Given request. Render the stretch of lines from the one containing "Where should I click to: Open" through the one containing "pyautogui.click(x=236, y=172)" as a Markdown table with the columns "Row" and "Line", omitting any blank lines.
* begin Data for this exercise *
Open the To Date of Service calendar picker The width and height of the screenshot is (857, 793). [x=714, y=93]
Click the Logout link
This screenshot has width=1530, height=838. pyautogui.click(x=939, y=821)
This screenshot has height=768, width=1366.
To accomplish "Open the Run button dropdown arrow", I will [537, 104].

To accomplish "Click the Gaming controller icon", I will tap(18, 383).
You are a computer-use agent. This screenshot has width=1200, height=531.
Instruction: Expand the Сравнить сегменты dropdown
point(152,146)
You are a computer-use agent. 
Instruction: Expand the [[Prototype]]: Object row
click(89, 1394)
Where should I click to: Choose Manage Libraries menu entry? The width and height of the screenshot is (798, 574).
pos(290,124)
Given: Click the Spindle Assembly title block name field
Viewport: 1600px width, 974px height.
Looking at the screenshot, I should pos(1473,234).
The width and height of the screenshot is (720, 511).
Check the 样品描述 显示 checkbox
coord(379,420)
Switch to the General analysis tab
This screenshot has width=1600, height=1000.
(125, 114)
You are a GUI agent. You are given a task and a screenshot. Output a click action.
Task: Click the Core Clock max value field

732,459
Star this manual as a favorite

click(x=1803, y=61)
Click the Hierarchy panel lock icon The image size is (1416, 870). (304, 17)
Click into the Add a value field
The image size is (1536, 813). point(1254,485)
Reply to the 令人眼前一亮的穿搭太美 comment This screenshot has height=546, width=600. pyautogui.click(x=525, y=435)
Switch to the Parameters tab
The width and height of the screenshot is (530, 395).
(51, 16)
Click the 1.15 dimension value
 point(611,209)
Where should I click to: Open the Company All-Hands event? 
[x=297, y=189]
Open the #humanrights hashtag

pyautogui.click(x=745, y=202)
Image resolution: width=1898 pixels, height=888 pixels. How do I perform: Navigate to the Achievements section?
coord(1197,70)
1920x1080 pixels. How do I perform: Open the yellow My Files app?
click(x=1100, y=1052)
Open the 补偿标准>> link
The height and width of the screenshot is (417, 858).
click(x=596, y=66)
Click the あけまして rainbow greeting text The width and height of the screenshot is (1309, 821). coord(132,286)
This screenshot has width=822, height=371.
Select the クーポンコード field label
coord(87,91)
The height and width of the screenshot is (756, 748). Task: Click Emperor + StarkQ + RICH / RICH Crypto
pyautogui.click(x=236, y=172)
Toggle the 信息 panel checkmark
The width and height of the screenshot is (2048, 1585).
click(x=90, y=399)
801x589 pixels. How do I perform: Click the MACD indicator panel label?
* end Data for this exercise *
Response to this task.
| Row | Line |
|---|---|
| 1 | Where should I click to: Open the Company All-Hands event?  |
| 2 | [x=297, y=189] |
| 3 | Open the #humanrights hashtag |
| 4 | pyautogui.click(x=745, y=202) |
| 5 | Image resolution: width=1898 pixels, height=888 pixels. How do I perform: Navigate to the Achievements section? |
| 6 | coord(1197,70) |
| 7 | 1920x1080 pixels. How do I perform: Open the yellow My Files app? |
| 8 | click(x=1100, y=1052) |
| 9 | Open the 补偿标准>> link |
| 10 | The height and width of the screenshot is (417, 858). |
| 11 | click(x=596, y=66) |
| 12 | Click the あけまして rainbow greeting text The width and height of the screenshot is (1309, 821). coord(132,286) |
| 13 | This screenshot has width=822, height=371. |
| 14 | Select the クーポンコード field label |
| 15 | coord(87,91) |
| 16 | The height and width of the screenshot is (756, 748). Task: Click Emperor + StarkQ + RICH / RICH Crypto |
| 17 | pyautogui.click(x=236, y=172) |